### [Brief]
Copy the data exactly, pictures aside.

***

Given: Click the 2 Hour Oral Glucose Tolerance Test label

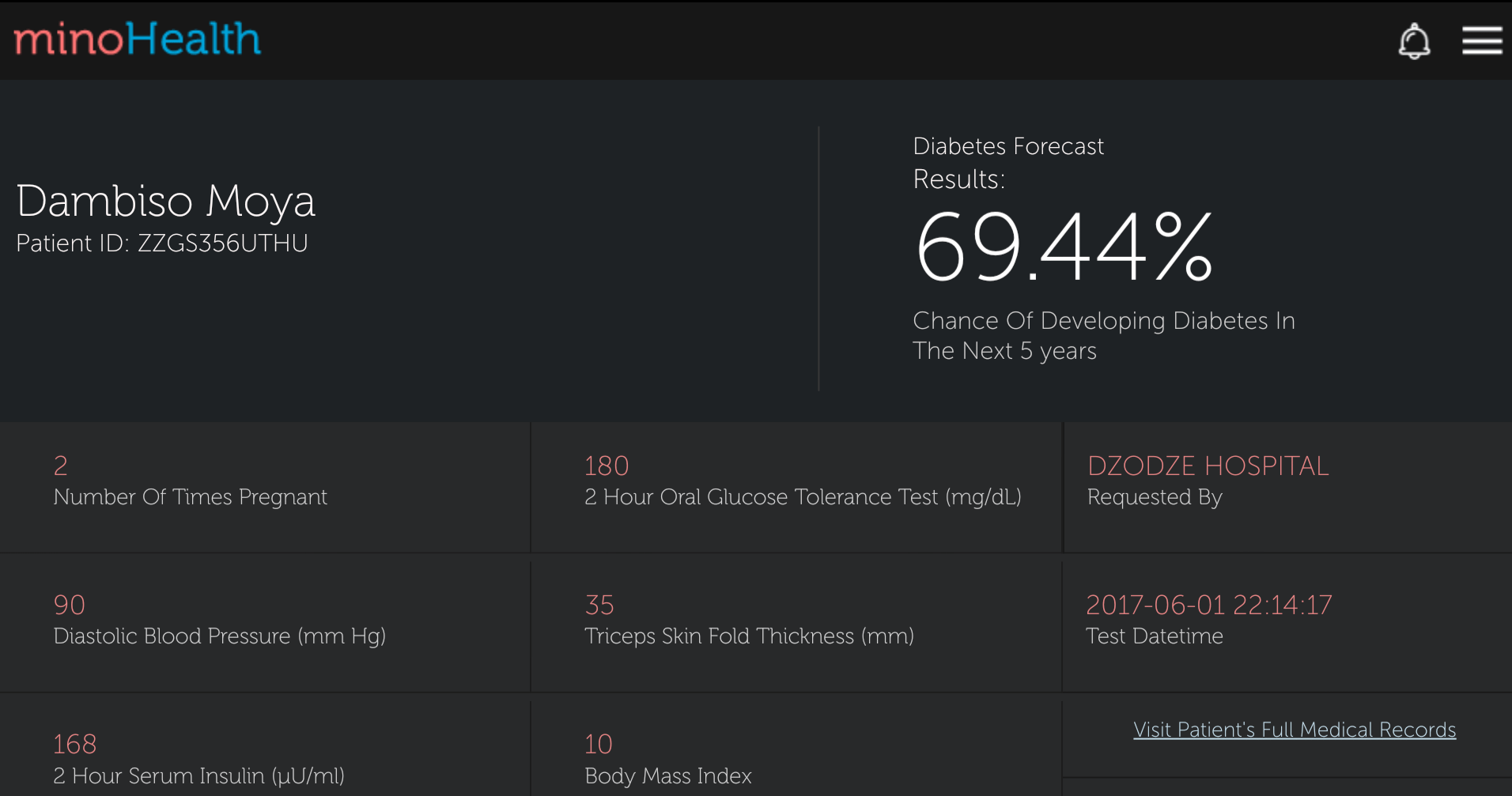Looking at the screenshot, I should 803,497.
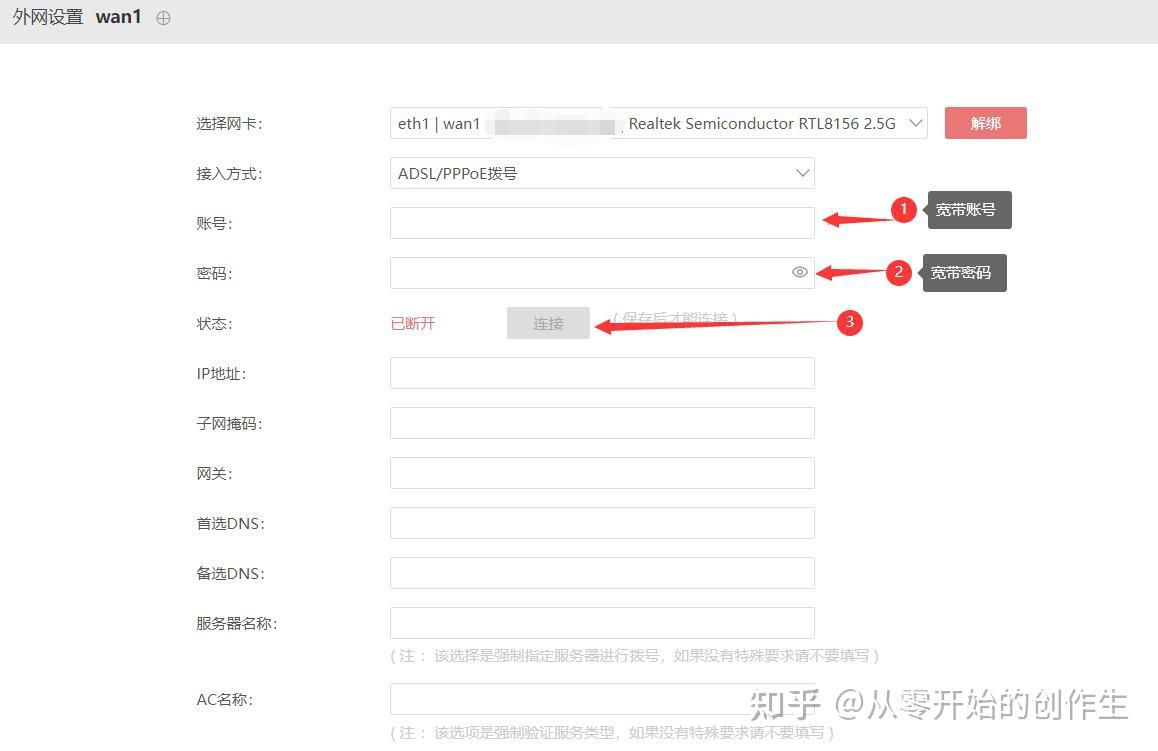
Task: Click the AC名称 input field
Action: 601,698
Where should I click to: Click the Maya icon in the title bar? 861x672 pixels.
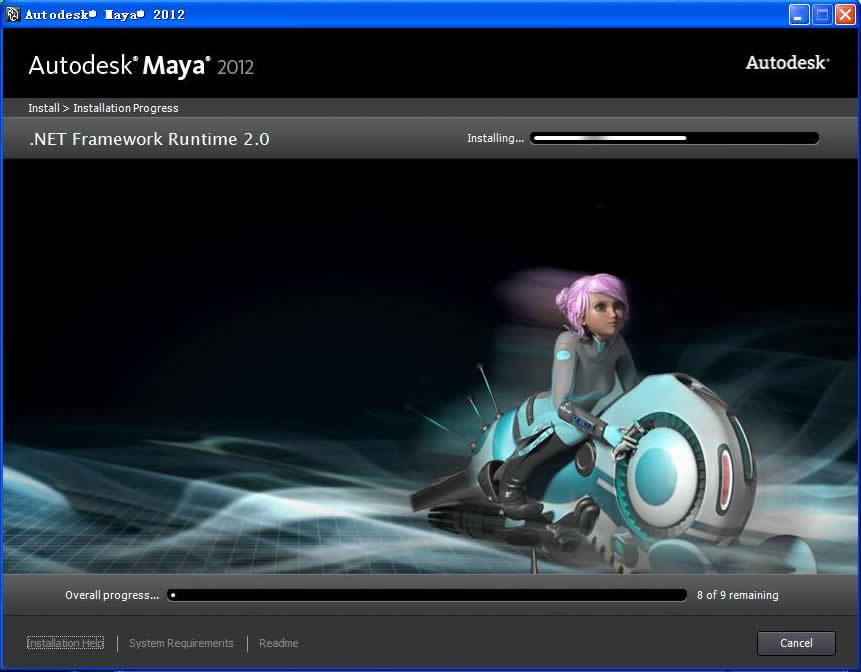13,14
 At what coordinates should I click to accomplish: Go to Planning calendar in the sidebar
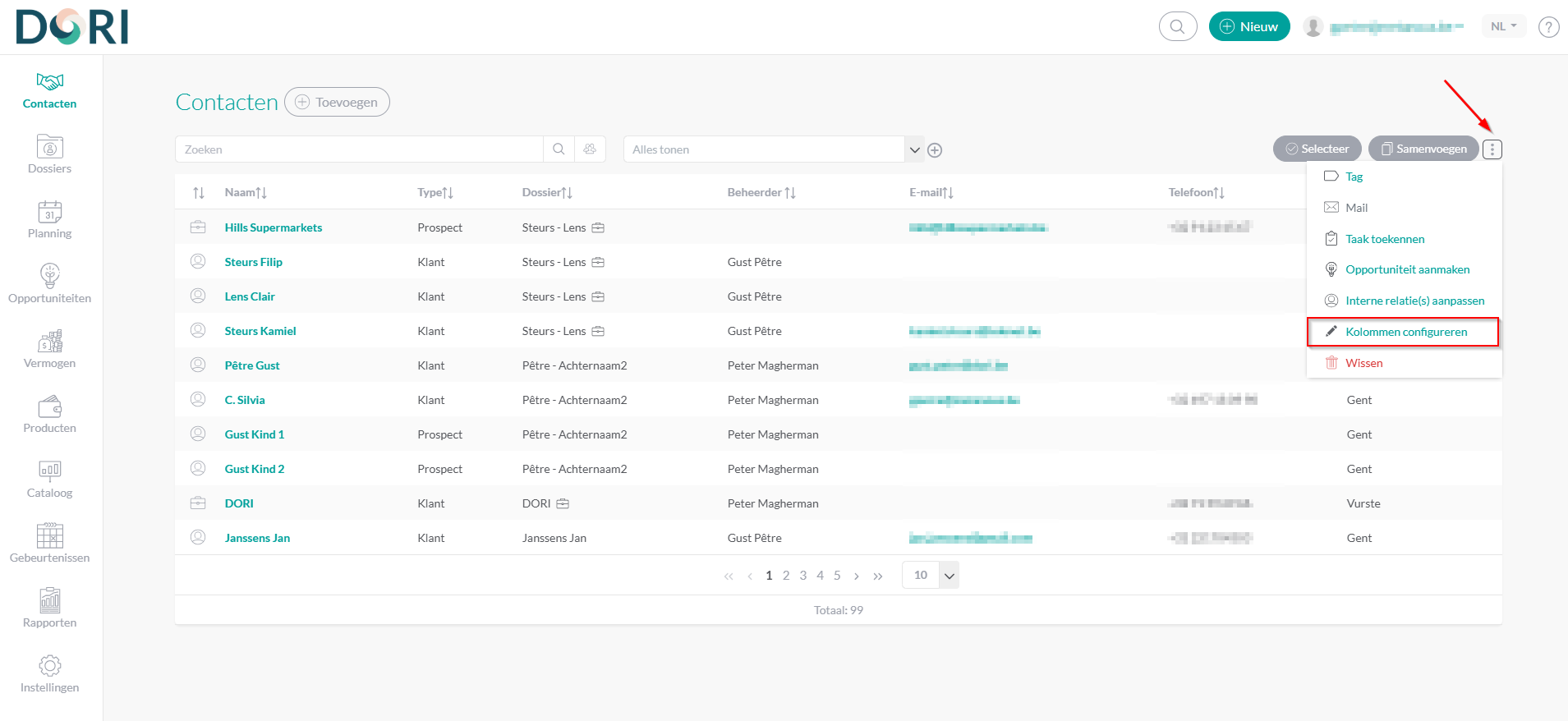49,219
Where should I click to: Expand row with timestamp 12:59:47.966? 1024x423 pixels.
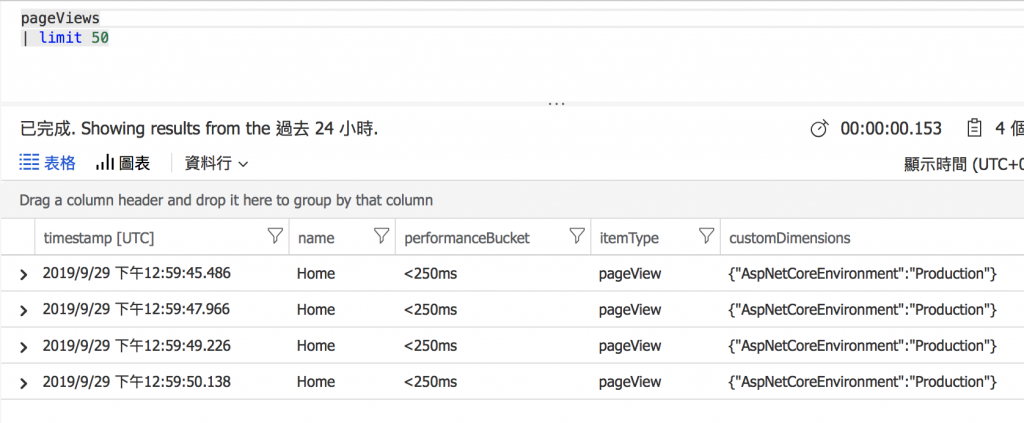(23, 310)
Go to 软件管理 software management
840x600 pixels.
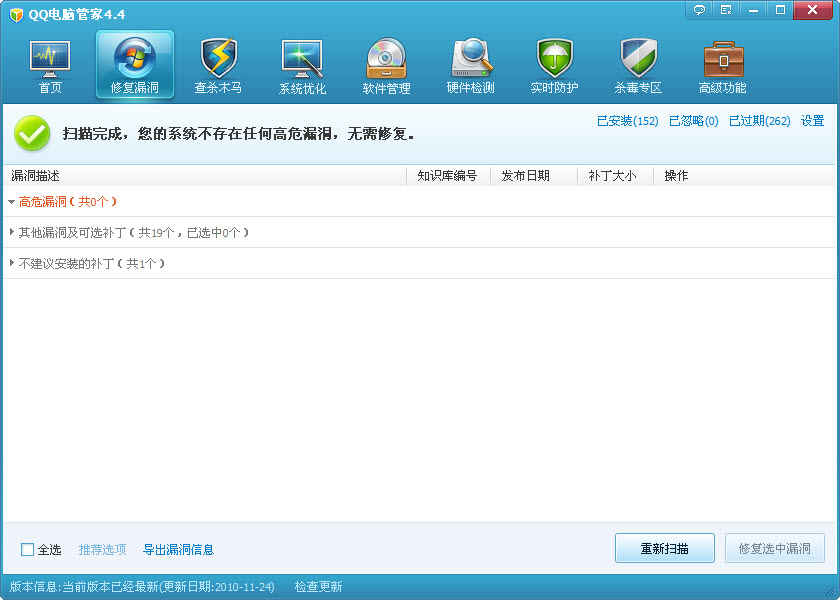(386, 66)
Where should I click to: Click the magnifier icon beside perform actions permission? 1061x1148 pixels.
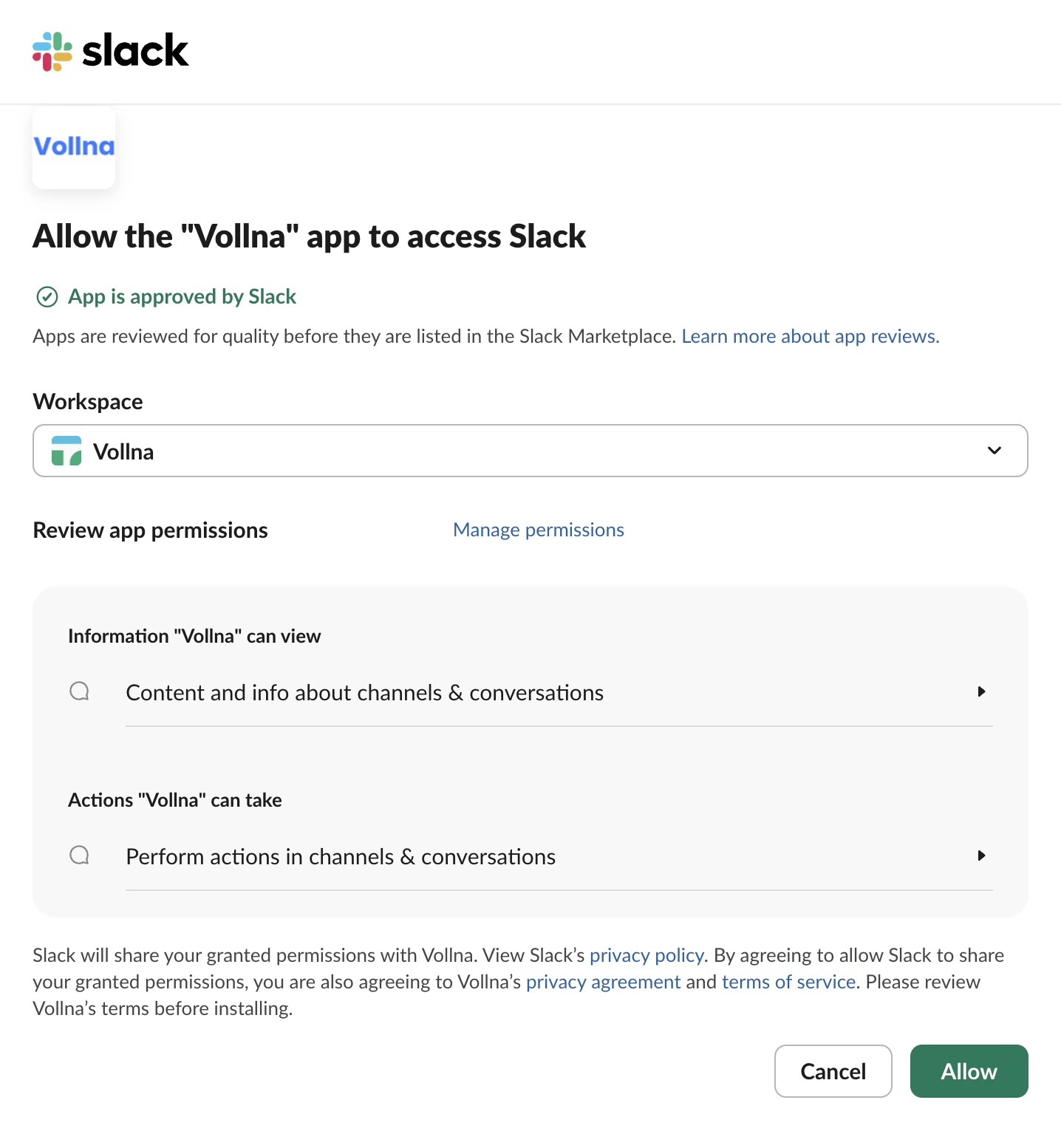[x=79, y=855]
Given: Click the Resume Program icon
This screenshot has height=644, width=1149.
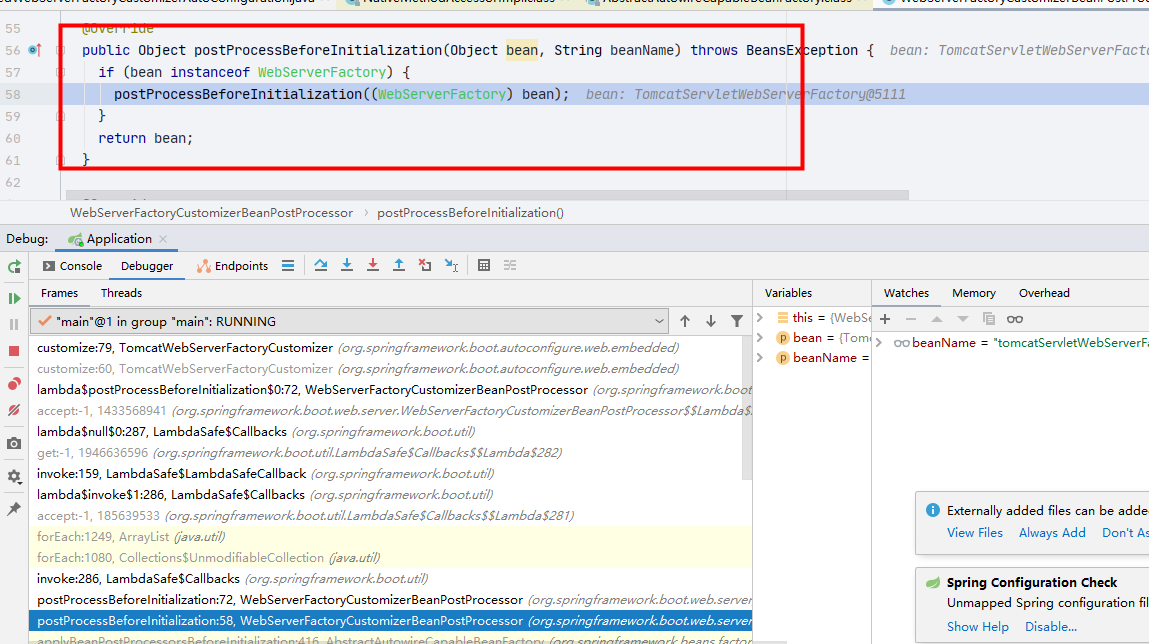Looking at the screenshot, I should click(x=14, y=298).
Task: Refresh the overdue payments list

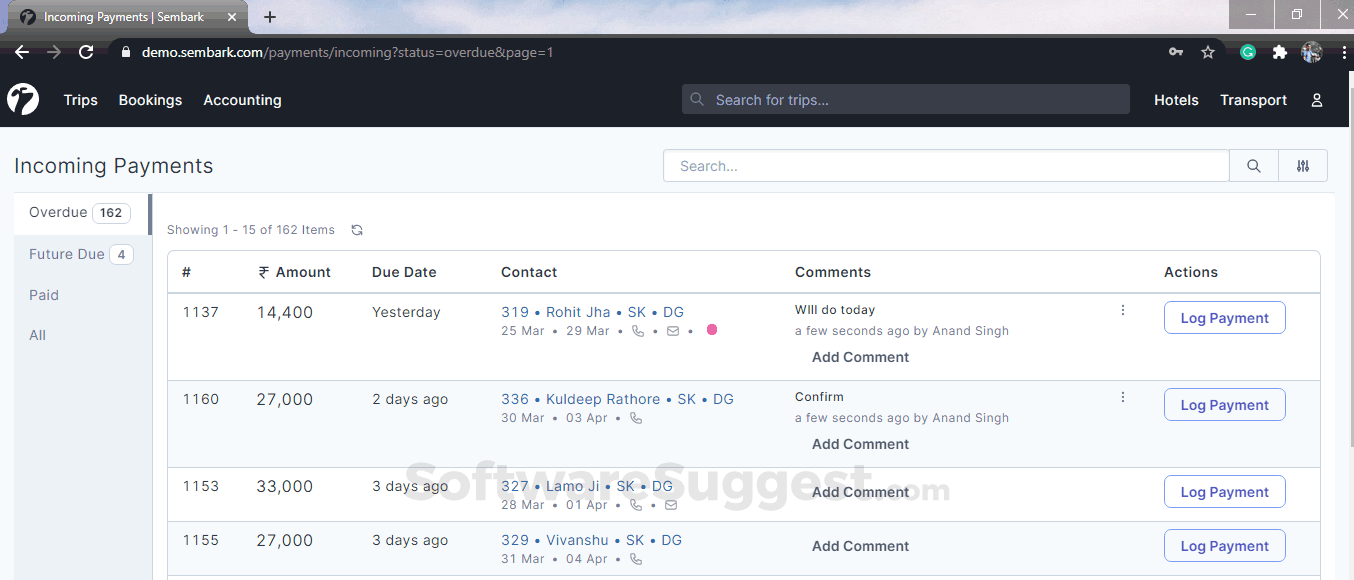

***

### [Answer section]
Given: Click the 2 Hour Oral Glucose Tolerance Test label

Looking at the screenshot, I should 803,497.
Task: Click the AC名称 input field
Action: 601,698
Where should I click to: Click the Maya icon in the title bar? 861x672 pixels.
13,14
 At what coordinates should I click to accomplish: Go to Planning calendar in the sidebar
49,219
Where should I click to: Expand row with timestamp 12:59:47.966? 1024x423 pixels.
(23, 310)
Go to 软件管理 software management
840x600 pixels.
(386, 66)
Where should I click to: Click the magnifier icon beside perform actions permission? 1061x1148 pixels.
[x=79, y=855]
Given: Click the Resume Program icon
This screenshot has height=644, width=1149.
Looking at the screenshot, I should click(x=14, y=298).
Task: Refresh the overdue payments list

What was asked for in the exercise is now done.